O Reino Unido esteve num processo de abandono da União Europeia durante cerca de dois anos. No decorrer deste longo processo, a única certeza existente era… a incerteza. Foram vários meses de preparação, tanto por parte dos países e das burocracias e legislações associadas à saída deste importante mercado, como das empresas e das suas cadeias de abastecimento. Falou-se num Brexit com acordo, num Brexit sem acordo, mas no final o Reino Unido abandonou realmente a União Europeia.

A questão que agora se levanta é: ‘o que esperar dos próximos meses?’… Em declarações ao Expresso, Rafael Campos Pereira, vice-presidente da AIMMAP, comenta que “temos mais 11 meses de dores de cabeça pela frente e não sabemos qual a dimensão dessa dor”.

A incerteza para este ano volta a ser a maior certeza posta em cima da ‘távola redonda’.

Apesar da longa preparação, as empresas ainda estão para perceber o que realmente significa esta desagregação e quais os reais impactos que irão sentir nas suas cadeias de abastecimento, pois as variáveis são imensas.

O Departamento Britânico de Receitas e Alfândegas registou automaticamente 95 mil empresas com sede no Reino Unido que importaram bens da UE durante 2018 no sentido de os ajudar a simplificar os seus procedimentos e transacções. Foram então concedidos seis meses para declarar as suas actividades e pagar impostos.

O Reino Unido encontra-se a implementar salvaguardas comerciais para diminuir os riscos associados ao Brexit, e segundo avança a Supply Chain Dive irá ser posta em marcha a Operação Brock, um plano destinado a manter o tráfego em movimento no caso de ocorrer congestionamentos no Porto de Dover.

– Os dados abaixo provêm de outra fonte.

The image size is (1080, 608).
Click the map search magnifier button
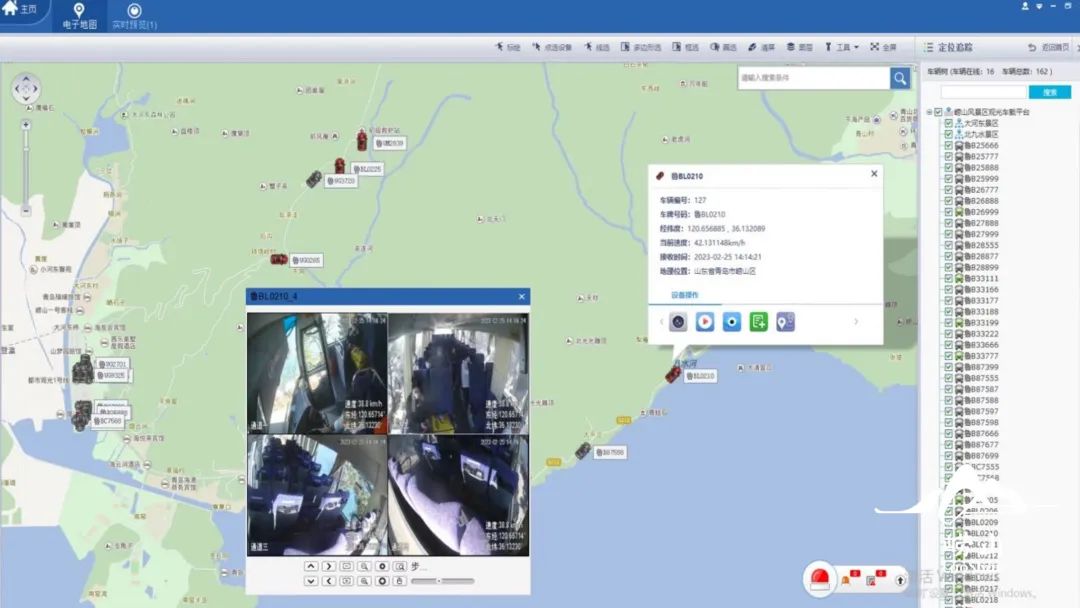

Também de forma a auxiliar as empresas britânicas que comercializam com a UE, o Governo de Boris Johnson também publicou cartas consultivas onde descreve os requisitos para importadores e exportadores.

Em termos de informação e prevenção, o Reino Unido tem estado a cumprir com a sua parte, mas agora cabe às empresas diferenciarem-se e inovarem nos seus procedimentos em termos de compras.

As relações das empresas com os fornecedores e, no fundo, toda a cadeia de abastecimento tem de ser revista e tratada da melhor forma, pelo que cabe a cada empresa e respectivos departamentos traçar esse rumo. A digitalização poderá ser uma solução para melhorar os processos, nomeadamente em termos de Machine Learning, Inteligência Artificial, Big Data e Análise de Dados, mas há sempre outras questões associadas ao Brexit.

No ano passado o nosso país apresentou uma quebra de 6,7% nas exportações para o Reino Unido, no valor de 3,4 mil milhões de euros (até Novembro). Falamos do quarto maior cliente de Portugal. Apesar da incerteza, prevê-se que devido a esta quebra e às taxas associadas à saída do Reino Unido da UE, este mercado se mantenha em declínio.

Com a sua saída, a produção automóvel no Reino Unido caiu 14%, e as vendas de componentes para o país caíram 10%, mas o problema não se fica por aí. Fora da União Europeia, o Reino Unido tem a vantagem de poder negociar livremente com outros países, nomeadamente asiáticos, e criar alguma competitividade para Portugal.

José Couto, presidente da AFIA, explica que foi proposto um acordo especial à UE para agilizar o trabalho do sector. O Expresso também refere que a Caetano Bus, uma das 50 maiores exportadoras portuguesas para o Reino Unido, tem uma encomenda de 34 autocarros eléctricos para Londres, mas lançam-se novamente as questões de incerteza sobre o enquadramento legal do Brexit.

No caso dos vinhos, a The Fladgate Partnership tem 30% das suas vendas no Reino Unido. Durante 2019 aumentou os seus custos logísticos para arrendar mais espaço de armazéns no país de forma a antecipar stocks e evitar problemas de fim de ano, no pico da procura dos produtos. A empresa revela ao Expresso que apostou na sustentabilidade e que isso trouxe um aumento de 40% nas vendas para um cliente inglês, através de um contributo de 15 cêntimos por garrafa vendida à reflorestação do Douro.

No sector têxtil verificou-se uma suspensão das encomendas nos últimos meses, envolvendo superfícies comerciais a fechar com medo da quebra do consumo e clientes preocupados com questões alfandegárias (que apontavam para 12% em muitos artigos deste sector). A quebra, no entanto, tem-se verificado desde 2016, com o referendo do Brexit, ano desde o qual também o maior sector exportador, o da metalurgia, apresentou um declínio, apesar de ter tido um crescimento nos últimos dois anos.